(Saved entries)
───
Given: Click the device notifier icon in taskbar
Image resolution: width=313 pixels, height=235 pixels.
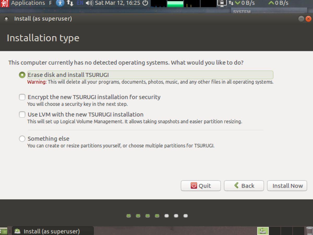Looking at the screenshot, I should 262,231.
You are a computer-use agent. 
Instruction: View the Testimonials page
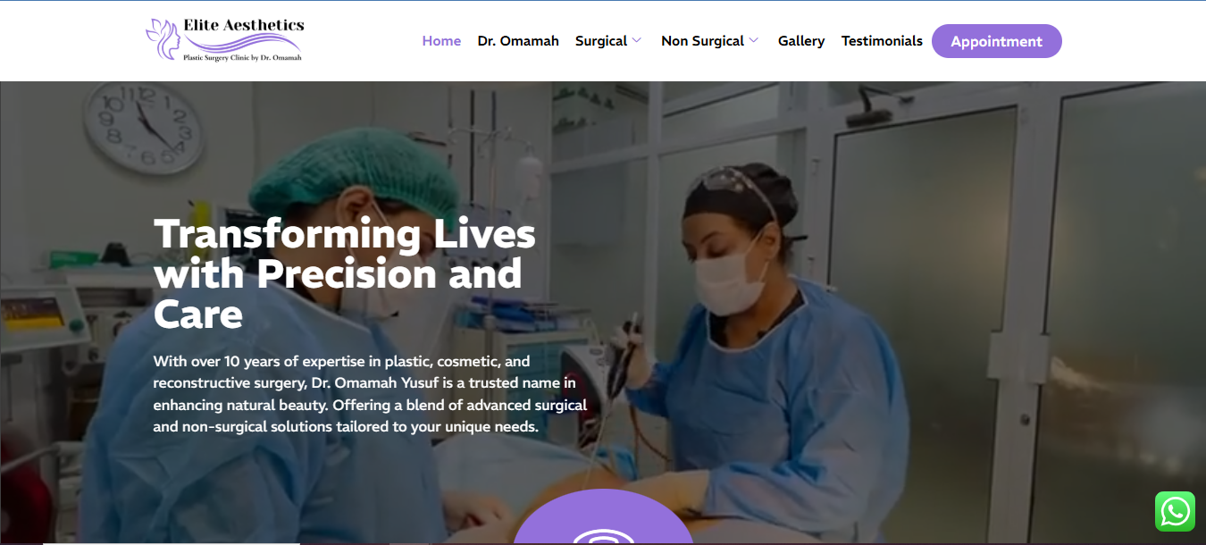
───
> TRY IT
All that is required is the lines from the line containing "Image resolution: width=313" through the end of the records above, copied exactly, and none of the pictures.

> SOLUTION FOR THIS EXERCISE
Image resolution: width=313 pixels, height=235 pixels.
Looking at the screenshot, I should 262,231.
You are a computer-use agent. 
Instruction: View the Testimonials page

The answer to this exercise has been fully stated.